Training empathy

We must say “I am sorry” and “thank you” as many time as it is needed to strip the expressions of any trace of shame, defeat, capitulation. We must say that often, over and over again.

Even when we are not fully convinced we should.

Even when the other person’s behaviour does not fully justify it.

Even when there are tens of additional things to take into consideration.

It is one of the most effective ways to train the empathy muscle, and start seeing those around us as human beings that live outside of our narratives.

Give it a try.

Happiness

No one is responsible for your happiness but you.

Not your boss, who is delaying your promotion until next year.

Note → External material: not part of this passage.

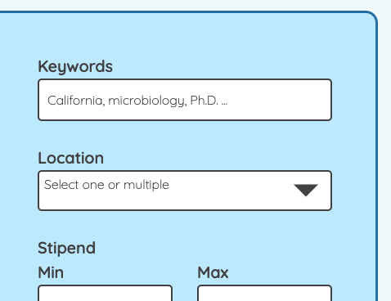
Task: Click the Location field label
Action: point(71,158)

Not your partner, who is distracted by their troubles and can’t always give what you would like.

Not your kids, who have been fussy lately, always trying to catch your attention as soon as you start doing something that matters.

Not your friends, who cannot commit to a vacation together for any reason they choose to share.

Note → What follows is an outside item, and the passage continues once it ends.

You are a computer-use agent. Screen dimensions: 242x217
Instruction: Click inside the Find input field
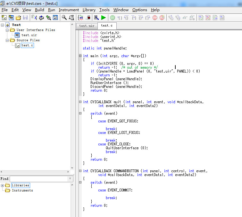38,179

People around you are important and crucial in supporting your efforts, sharing your values and worldview, making you learn and grow as a human being. Yet, the decisions they make and the actions they take are not the reasons why you are (or are not) happy.

No one is responsible for your happiness but you.

And you are responsible for no one’s happiness but yours.

With this in mind, focus.

Defuse

Caught in the heat of an argument, the challenge is to find the lucidity to defuse. Do that while you are in a position of power, and you will have made real progress.

Going head against head, second guessing, paying back, raising your voice, smashing and controlling. Those are short-lived strategies that will just feed into the next argument.

What is strength?

Inspiring change

If all you give people are facts, they will take note and move on with their lives.

Give them a story they can feel and relate too, and you will have their long-term attention.

Give them empathy for their own story, and you will have them ready to change their behaviour.

On a journey

When your focus is on self-awareness and self-understanding, there’s a risk to end up feeling lonely and isolated. Partly because it’s yourself you are focusing on, and partly because it is difficult to relate what we feel and think to others (“Am I the only one who feels or thinks this?”).

The importance of those around you and of peer-support cannot be underestimated. Go on this journey with people you value and care about.